■ Directions
Please reproduce the email word for word between "Also worth bearing" and "comparatively constrained audit).", inclusive.

■ Text shown
──────────

Also worth bearing in mind, I think, that in the lifecycle of any given 
technology, the phases that are most laid open to a culture of peer inspection 
and challenge are the R&D and the standardisation phases. 

The subsequent implementation and deployment phases are, by their nature, far 
less likely to be conducted openly or subjected to unrestricted external review 
(as opposed to comparatively constrained audit).

As Dean says, the pragmatic approach isn't to try and eradicate the possibility 
of bad actors, but to adopt a way of working that minimises their chances of 
action and or success. My personal view is that the current way of working is 
less bad in that respect than any of the alternatives.

Yrs.,
Robin  
   
Robin Wilton
Technical Outreach Director - Identity and Privacy
Internet Society

email: [email protected]
Phone: +44 705 005 2931
Twitter: @futureidentity




On 3 Nov 2013, at 18:01, Phillip Hallam-Baker wrote:

> 
> 
> 
> On Sun, Nov 3, 2013 at 3:54 PM, Dean Willis <[email protected]> wrote:
> 
> On Oct 21, 2013 3:21 PM, "Phillip Hallam-Baker" <[email protected]> wrote:
> >
> 
> > One of the issues that has been raised in the government world is how do we 
> > convince people looking in that the IETF spec have not been contaminated by 
> > some of the alleged $250 mil/yr being spent on such purposes.

──────────

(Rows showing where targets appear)
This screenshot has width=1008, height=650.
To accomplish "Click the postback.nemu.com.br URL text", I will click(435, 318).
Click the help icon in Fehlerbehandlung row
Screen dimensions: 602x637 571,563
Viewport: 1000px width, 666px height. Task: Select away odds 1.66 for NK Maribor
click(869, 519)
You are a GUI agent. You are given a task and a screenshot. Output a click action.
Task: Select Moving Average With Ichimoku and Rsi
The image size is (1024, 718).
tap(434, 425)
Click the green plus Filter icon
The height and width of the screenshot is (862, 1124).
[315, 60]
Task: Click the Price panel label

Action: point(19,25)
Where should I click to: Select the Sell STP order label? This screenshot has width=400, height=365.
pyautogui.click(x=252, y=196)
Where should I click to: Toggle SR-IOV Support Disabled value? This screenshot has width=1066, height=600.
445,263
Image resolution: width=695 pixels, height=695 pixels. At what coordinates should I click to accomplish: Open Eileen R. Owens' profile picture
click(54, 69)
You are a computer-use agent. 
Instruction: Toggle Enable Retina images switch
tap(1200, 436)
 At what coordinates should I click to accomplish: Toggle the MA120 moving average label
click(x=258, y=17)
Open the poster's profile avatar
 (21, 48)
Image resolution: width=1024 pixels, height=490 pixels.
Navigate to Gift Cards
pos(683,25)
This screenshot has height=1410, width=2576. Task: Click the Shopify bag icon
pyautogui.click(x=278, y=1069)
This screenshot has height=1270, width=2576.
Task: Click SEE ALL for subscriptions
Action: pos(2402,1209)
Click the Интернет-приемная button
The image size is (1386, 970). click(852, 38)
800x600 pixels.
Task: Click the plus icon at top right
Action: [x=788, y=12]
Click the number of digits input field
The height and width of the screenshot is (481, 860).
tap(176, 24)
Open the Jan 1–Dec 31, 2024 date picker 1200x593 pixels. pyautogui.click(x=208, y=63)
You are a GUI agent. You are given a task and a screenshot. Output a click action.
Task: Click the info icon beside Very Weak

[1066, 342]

──────────

■ Exercise answer
Also worth bearing in mind, I think, that in the lifecycle of any given 
technology, the phases that are most laid open to a culture of peer inspection 
and challenge are the R&D and the standardisation phases. 

The subsequent implementation and deployment phases are, by their nature, far 
less likely to be conducted openly or subjected to unrestricted external review 
(as opposed to comparatively constrained audit).